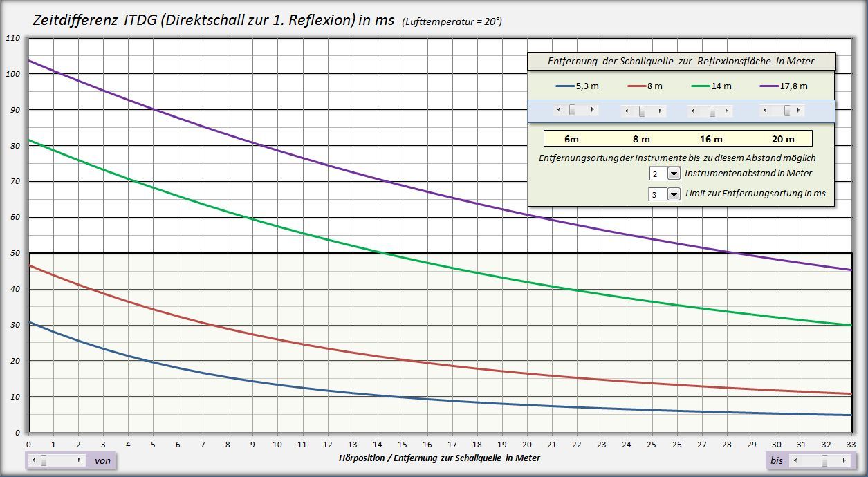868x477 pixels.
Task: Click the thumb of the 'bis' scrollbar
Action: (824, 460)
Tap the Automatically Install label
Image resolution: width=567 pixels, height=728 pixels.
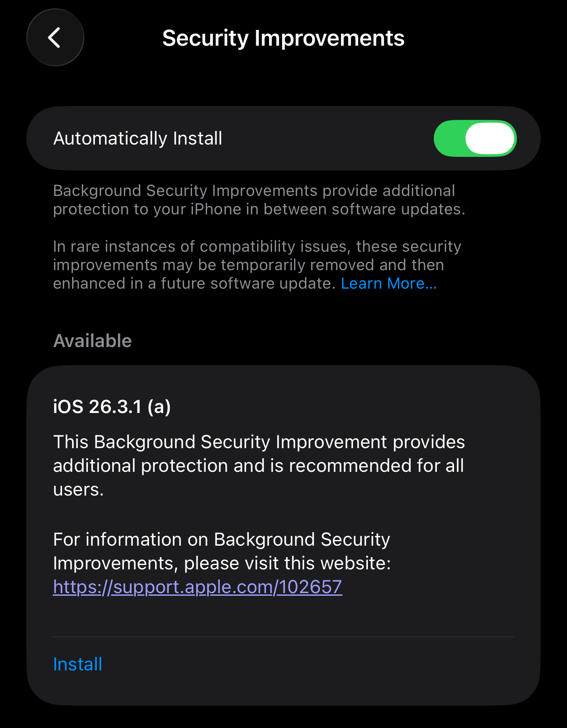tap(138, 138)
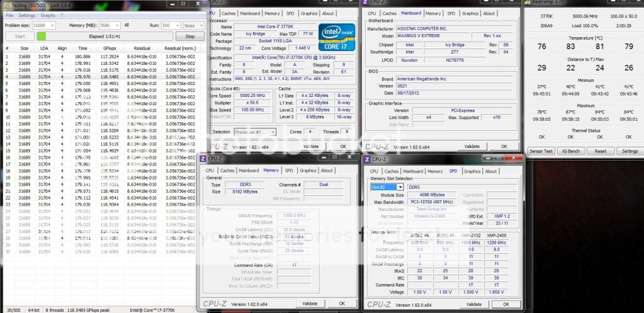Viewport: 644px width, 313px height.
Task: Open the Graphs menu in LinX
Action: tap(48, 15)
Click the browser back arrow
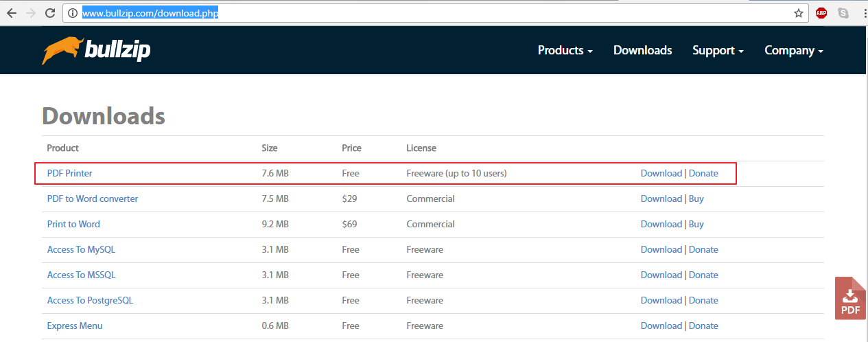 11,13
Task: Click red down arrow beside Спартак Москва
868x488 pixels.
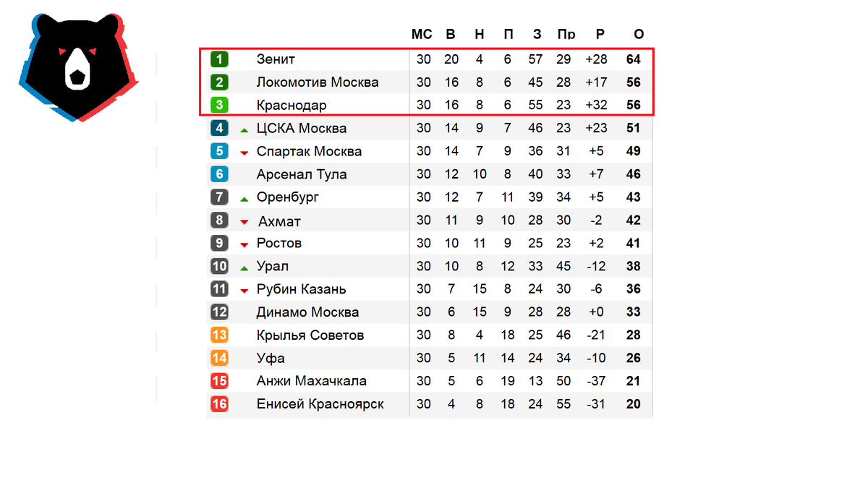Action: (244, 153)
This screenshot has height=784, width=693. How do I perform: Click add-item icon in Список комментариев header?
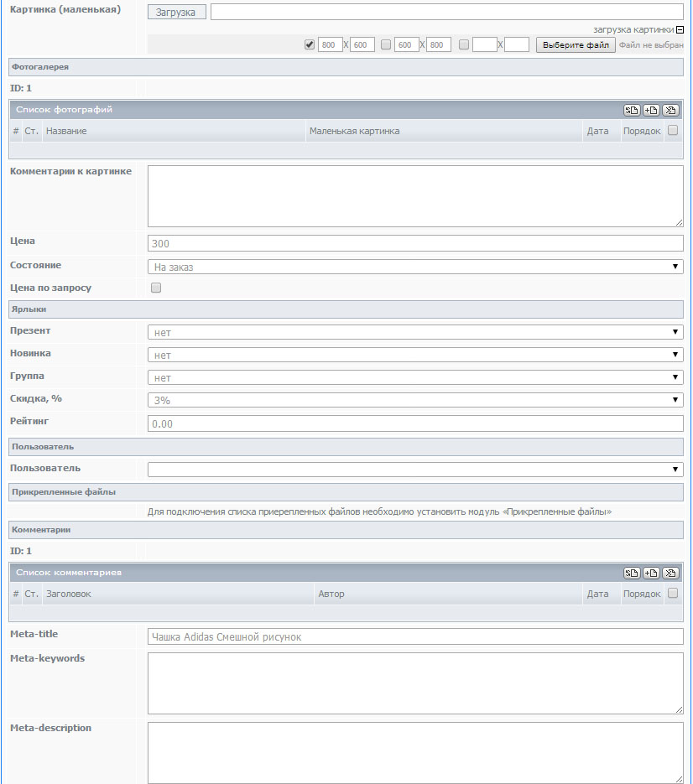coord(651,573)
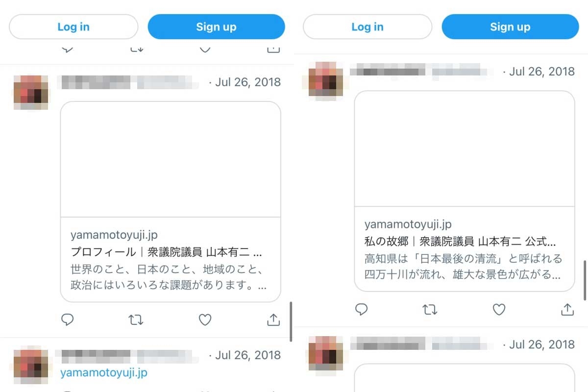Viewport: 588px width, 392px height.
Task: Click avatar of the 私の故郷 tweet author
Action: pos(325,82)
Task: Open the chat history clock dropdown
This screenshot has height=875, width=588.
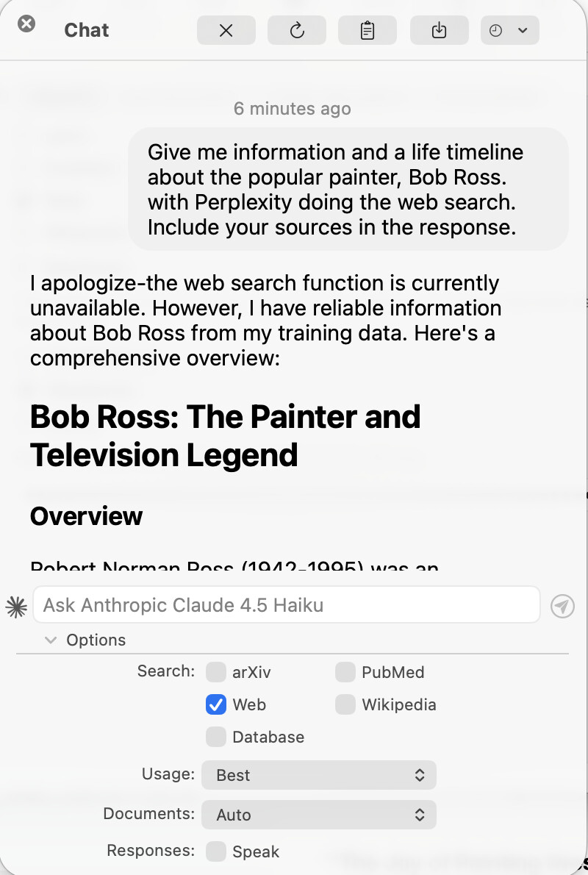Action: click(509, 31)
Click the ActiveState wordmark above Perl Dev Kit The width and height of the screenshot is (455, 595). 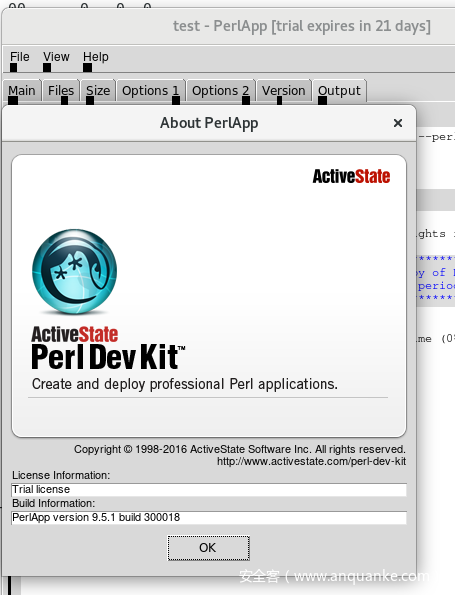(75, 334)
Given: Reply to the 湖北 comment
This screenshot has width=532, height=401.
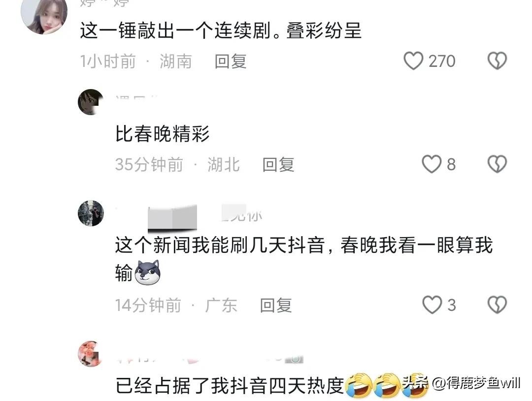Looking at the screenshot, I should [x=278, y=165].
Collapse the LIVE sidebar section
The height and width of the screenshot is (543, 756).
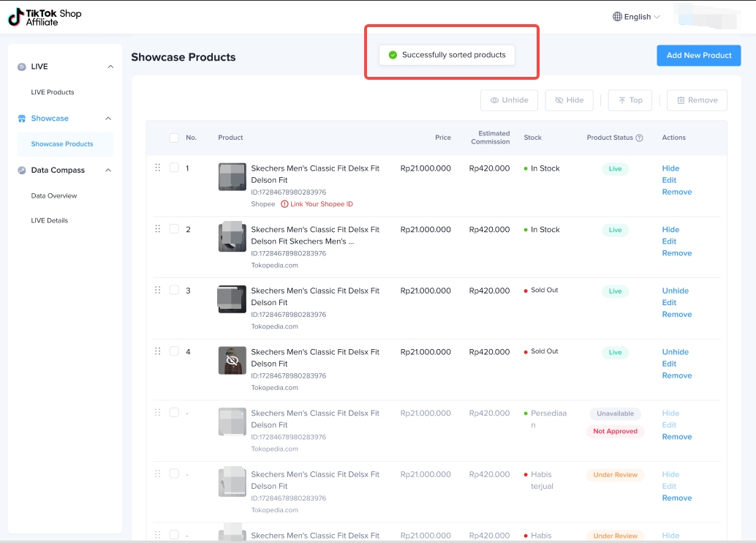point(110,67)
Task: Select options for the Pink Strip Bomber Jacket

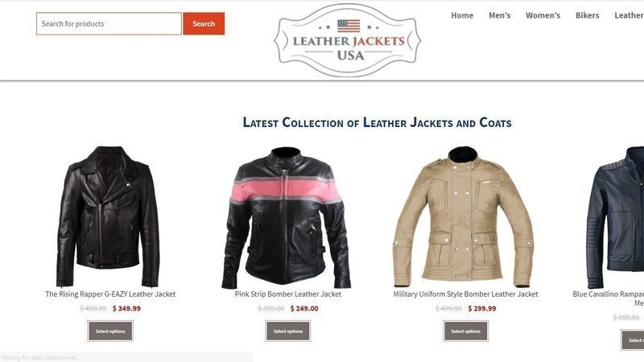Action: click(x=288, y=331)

=-=-=-=-=

**Required action**
With the pictures left out, copy exactly the lines above from the line containing "Collapse the LIVE sidebar section" through the last line of the entries.

**Output of the exercise**
Collapse the LIVE sidebar section
The height and width of the screenshot is (543, 756).
point(110,67)
Task: Select options for the Pink Strip Bomber Jacket

Action: click(x=288, y=331)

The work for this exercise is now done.